Section (1) Determining When to Initiate or Continue Opioids for Chronic Pain

 

  1. Nonpharmacologic therapy and nonopioid pharmacologic therapy are preferred for chronic pain. Providers should only consider adding opioid therapy if expected benefits for both pain and function are anticipated to outweigh risks to the patient.

The phrase “pain and function” should be “pain or function.” Sometimes pain relief is reason enough to prescribe opioids. And “risks to the patient” should be “harm to the patient.” (The word “benefit” is very often coupled with “risk” when it more correctly should be coupled with “harm.”)

 

  1. Before starting opioid therapy for chronic pain, providers should establish treatment goals with all patients, including realistic goals for pain and function. Providers should not initiate opioid therapy without consideration of how therapy will be discontinued if unsuccessful. Providers should continue opioid therapy only if there is clinically meaningful improvement in pain and function that outweighs risks to patient safety.

The last phrase should be “…only if there is meaningful improvement in pain or function that outweighs harm to the patient.” The word “clinically” is ambiguous and unnecessary.

 

  1. Before starting and periodically during opioid therapy, providers should discuss with patients known risks and realistic benefits of opioid therapy and patient and provider responsibilities for managing therapy.

The word “known” is unnecessary and ambiguous (i.e. Known by whom?)

 

Section (2) Opioid Selection, Dosage, Duration, Follow-Up, and Discontinuation

 

  1. When starting opioid therapy for chronic pain, providers should prescribe immediate-release opioids instead of extended-release/long-acting (ER/LA) opioids.

The phrase “providers should prescribe” should be “providers should strongly consider prescribing…” (When starting opioid therapy there can be clinical scenarios where prescribing a ER/LA opioid would be the best course of action.)

 

  1. When opioids are started, providers should prescribe the lowest effective dosage. Providers should use caution when prescribing opioids at any dosage, should implement additional precautions when increasing dosage to ≥50 morphine milligram equivalents (MME)/day, and should generally avoid increasing dosage to ≥90 MME/day.

The use of the arbitrary thresholds (50 mgms and 90 mgms) is acceptable here because the flexible helping verb “should” is used instead of the inflexible verb “shall.” This allows the provider some flexibility for clinical judgment.

 

  1. Long-term opioid use often begins with treatment of acute pain. When opioids are used for acute pain, providers should prescribe the lowest effective dose of immediate-release opioids and should prescribe no greater quantity than needed for the expected duration of pain severe enough to require opioids. Three or fewer days usually will be sufficient for most nontraumatic pain not related to major surgery.

This is reasonable as written.

 

  1. Providers should evaluate benefits and harms with patients within 1–4 weeks of starting opioid therapy for chronic pain or of dose escalation. Providers should evaluate benefits and harms of continued therapy with patients every 3 months or more frequently. If benefits do not outweigh harms of continued opioid therapy, providers should work with patients to reduce opioid dosage and to discontinue opioids.

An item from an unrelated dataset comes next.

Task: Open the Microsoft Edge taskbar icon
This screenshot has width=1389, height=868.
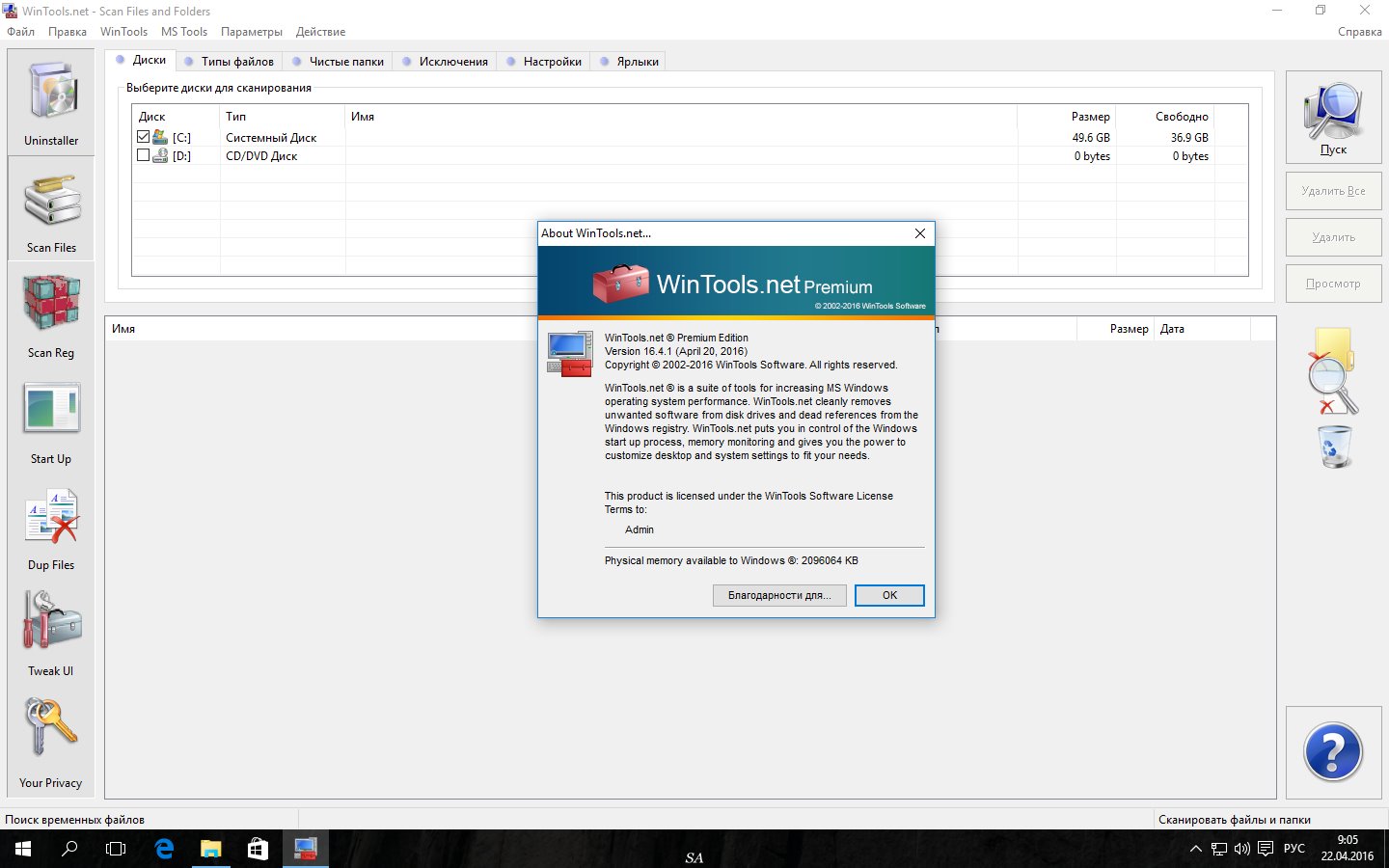Action: [164, 849]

Change the first two sentences to: “Soon after starting or escalating opioid therapy, providers should evaluate patients in order to gauge any benefits or harms associated with the treatment plan. This initial reevaluation is usually within the first four weeks. Providers generally should evaluate benefits and harms of continued opioid therapy every 3 months – and more frequently or less frequently depending upon the clinical course.”

 

Section (3) Assessing Risk and Addressing Harms of Opioid Use

 

  1. Before starting and periodically during continuation of opioid therapy, providers should evaluate risk factors for opioid-related harms. Providers should incorporate into the management plan strategies to mitigate risk, including considering offering naloxone when factors that increase risk for opioid overdose, such as history of overdose, history of substance use disorder, or higher opioid dosage (≥50 MME) are present.

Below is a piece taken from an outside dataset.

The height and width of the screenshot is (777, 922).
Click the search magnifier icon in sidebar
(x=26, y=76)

The second sentence should read: “Providers should incorporate into the management plan strategies to mitigate risk. One such risk mitigation strategy worth of consideration is offering naloxone when…”

 

  1. Providers should review the patient’s history of controlled substance prescriptions using state prescription drug monitoring program (PDMP) data to determine whether the patient is receiving high opioid dosages or dangerous combinations that put him or her at high risk for overdose. Providers should review PDMP data when starting opioid therapy for chronic pain and periodically during opioid therapy for chronic pain, ranging from every prescription to every 3 months.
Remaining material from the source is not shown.